Exhibit
10.2
2008 STOCK OPTION
PLAN
OF
IMPLEX CORPORATION
The Purposes of the 2008 Stock Option Plan (the
“Plan”) of Implex Corporation, a Nevada corporation
(the “Company”), are to:
(a) Encourage
selected employees, directors and consultants to improve operations
and increase profits of the Company;
(b) Encourage
selected employees, directors and consultants to accept or continue
employment or association with the Company or its Affiliates;
and
(c) Increase
the interest of selected employees, directors and consultants in
the Company’s welfare through participation in the growth in
value of the common stock of the Company (the “Common
Stock”).
Options granted
under this Plan (“Options”) may be “incentive
stock options” (“ISOs”) intended to satisfy the
requirements of Section 422 of the Internal Revenue Code of 1986,
as amended, and the regulations thereunder (the
“Code”), or “non-qualified options”
(“NQOs”).
Every Person who at the date of grant of an
Option is an employee of the Company or of any Affiliate (as
defined below) of the Company is eligible to receive NQOs or ISOs
under this Plan.
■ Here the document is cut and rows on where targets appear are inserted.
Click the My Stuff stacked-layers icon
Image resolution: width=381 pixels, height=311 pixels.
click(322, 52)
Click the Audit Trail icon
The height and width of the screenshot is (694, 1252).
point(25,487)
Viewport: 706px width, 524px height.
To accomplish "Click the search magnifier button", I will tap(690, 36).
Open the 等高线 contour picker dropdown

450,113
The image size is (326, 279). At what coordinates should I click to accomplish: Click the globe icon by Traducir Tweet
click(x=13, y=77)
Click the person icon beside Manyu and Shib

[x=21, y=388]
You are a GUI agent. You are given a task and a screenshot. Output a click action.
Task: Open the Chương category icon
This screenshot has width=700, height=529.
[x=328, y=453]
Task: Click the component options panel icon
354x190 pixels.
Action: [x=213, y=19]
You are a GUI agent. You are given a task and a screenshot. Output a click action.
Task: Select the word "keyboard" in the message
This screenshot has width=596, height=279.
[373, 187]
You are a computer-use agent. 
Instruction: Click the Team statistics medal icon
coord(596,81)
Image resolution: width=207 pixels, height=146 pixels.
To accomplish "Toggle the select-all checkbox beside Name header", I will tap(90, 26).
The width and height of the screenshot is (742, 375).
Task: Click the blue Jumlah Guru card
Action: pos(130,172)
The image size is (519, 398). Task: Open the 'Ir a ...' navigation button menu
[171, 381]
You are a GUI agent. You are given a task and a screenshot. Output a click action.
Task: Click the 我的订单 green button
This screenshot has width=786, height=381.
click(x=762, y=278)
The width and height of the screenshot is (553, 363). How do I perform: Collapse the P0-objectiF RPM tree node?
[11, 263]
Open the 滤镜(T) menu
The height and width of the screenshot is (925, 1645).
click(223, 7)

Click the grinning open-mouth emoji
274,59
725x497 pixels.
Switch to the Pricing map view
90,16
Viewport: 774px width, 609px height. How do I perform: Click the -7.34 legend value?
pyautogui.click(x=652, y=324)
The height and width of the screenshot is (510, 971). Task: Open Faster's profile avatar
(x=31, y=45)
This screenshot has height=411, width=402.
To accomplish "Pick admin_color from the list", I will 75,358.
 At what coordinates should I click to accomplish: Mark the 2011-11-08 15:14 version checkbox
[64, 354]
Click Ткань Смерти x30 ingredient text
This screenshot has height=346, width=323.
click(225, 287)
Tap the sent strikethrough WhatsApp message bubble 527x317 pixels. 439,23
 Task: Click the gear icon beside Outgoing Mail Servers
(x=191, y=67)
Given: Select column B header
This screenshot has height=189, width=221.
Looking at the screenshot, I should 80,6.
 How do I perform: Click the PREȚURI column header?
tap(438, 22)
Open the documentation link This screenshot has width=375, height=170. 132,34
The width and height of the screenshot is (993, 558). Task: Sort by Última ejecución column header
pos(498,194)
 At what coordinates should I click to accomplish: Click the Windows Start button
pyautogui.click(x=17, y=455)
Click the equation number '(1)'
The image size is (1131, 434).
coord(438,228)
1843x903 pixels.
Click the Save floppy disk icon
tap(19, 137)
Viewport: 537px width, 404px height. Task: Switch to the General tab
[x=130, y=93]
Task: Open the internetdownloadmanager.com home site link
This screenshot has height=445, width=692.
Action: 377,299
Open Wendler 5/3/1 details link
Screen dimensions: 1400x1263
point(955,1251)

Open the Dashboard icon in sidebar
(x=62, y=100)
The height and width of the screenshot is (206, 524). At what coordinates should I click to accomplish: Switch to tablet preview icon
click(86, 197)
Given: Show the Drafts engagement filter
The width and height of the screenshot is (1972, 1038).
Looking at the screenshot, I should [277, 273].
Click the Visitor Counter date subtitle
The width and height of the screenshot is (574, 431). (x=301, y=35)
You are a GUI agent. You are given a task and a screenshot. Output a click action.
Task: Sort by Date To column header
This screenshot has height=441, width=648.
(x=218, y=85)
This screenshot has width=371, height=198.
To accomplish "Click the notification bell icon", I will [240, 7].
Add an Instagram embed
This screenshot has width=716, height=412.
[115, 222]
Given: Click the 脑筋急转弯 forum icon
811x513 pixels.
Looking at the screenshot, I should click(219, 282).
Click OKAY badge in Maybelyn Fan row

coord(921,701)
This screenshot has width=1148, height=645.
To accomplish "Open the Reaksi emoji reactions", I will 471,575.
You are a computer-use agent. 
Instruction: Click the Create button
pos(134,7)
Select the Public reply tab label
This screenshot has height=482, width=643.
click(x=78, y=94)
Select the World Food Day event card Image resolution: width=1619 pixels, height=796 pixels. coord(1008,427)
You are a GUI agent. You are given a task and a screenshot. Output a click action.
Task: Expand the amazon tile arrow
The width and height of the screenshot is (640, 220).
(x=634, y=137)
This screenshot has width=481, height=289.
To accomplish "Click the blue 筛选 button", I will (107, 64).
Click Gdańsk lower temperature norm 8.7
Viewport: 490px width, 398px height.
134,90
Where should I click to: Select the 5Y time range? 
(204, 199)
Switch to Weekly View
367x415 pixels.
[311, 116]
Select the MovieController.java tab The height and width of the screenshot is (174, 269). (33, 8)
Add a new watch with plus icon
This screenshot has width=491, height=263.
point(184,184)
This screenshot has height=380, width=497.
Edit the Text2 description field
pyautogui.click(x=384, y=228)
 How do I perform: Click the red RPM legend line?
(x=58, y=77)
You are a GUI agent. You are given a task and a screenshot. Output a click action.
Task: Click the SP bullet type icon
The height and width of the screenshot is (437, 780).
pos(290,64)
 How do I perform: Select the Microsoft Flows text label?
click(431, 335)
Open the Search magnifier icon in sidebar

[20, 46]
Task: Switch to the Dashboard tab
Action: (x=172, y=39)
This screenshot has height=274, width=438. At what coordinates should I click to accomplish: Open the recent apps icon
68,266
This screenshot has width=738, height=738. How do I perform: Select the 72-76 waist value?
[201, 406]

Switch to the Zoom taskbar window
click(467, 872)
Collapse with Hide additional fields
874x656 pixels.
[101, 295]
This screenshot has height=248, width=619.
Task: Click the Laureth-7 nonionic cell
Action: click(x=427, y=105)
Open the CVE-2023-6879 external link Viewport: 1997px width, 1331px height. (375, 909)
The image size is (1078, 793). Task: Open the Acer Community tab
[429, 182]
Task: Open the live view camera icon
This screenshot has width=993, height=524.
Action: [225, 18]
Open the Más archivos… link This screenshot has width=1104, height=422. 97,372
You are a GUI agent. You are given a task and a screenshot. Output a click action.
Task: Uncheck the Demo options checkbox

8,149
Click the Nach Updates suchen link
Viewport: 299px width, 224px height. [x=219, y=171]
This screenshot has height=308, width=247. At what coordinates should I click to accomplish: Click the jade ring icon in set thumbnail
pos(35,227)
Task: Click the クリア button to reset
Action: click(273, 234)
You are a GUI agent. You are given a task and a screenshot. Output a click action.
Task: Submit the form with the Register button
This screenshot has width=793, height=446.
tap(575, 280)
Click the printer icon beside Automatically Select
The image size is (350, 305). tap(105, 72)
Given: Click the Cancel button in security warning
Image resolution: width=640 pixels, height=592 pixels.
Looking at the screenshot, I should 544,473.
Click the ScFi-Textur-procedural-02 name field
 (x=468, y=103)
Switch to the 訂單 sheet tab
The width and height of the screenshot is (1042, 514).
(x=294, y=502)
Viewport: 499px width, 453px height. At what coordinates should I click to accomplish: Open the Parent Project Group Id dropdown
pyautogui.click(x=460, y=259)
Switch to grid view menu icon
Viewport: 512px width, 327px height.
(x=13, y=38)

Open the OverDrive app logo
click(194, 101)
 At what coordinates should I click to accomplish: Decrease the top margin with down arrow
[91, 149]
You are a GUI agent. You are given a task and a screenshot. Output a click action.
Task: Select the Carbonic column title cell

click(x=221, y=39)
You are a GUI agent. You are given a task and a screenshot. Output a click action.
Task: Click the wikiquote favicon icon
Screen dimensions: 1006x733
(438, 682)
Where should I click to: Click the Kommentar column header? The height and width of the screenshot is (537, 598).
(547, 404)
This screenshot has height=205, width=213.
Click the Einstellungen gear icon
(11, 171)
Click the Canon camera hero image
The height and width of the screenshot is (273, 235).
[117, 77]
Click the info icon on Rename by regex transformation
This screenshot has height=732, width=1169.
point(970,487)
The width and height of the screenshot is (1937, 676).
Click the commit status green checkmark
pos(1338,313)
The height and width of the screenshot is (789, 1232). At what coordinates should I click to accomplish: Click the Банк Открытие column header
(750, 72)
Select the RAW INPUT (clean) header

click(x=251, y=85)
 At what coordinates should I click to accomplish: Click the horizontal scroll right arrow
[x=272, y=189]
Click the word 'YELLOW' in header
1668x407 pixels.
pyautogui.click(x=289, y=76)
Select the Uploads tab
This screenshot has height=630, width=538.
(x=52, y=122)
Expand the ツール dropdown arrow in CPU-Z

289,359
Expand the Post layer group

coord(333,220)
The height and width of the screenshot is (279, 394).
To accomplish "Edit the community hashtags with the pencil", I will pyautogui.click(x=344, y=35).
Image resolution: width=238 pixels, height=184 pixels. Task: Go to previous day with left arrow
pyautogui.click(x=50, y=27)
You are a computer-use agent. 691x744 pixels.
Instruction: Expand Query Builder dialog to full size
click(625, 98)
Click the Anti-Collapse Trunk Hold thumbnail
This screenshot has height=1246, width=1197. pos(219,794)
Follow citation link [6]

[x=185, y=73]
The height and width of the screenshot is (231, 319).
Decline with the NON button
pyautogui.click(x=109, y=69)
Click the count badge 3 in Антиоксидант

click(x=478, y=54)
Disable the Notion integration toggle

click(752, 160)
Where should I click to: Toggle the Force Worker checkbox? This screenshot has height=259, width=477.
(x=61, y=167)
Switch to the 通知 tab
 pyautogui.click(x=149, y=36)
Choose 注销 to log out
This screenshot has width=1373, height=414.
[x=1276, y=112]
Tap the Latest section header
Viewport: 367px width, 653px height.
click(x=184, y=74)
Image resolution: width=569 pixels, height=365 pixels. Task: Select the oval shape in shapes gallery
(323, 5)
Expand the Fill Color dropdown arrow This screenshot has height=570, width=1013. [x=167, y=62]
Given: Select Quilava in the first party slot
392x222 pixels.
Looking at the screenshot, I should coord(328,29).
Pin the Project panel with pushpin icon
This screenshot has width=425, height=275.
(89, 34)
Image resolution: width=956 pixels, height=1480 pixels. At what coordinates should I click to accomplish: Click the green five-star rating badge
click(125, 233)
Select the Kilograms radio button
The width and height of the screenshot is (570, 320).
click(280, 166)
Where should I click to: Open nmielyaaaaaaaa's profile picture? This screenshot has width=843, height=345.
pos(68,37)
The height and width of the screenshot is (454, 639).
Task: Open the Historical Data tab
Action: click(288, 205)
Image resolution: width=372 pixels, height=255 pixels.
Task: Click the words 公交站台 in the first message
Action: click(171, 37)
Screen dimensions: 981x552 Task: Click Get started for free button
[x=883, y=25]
Every person who at the date of grant
is a consultant to, or non-employee director of, the Company or any
Affiliate (as defined below) of the Company is eligible to receive
NQOs under this Plan. The term “Affiliate”
as used in the Plan means a parent or subsidiary corporation as
defined in the applicable provisions (currently Sections 424(e) and
(f), respectively) of the Code. The term
“employee” includes an officer or director who is an
employee of the Company. The term
“consultant” includes persons employed by, or otherwise
affiliated with, a consultant.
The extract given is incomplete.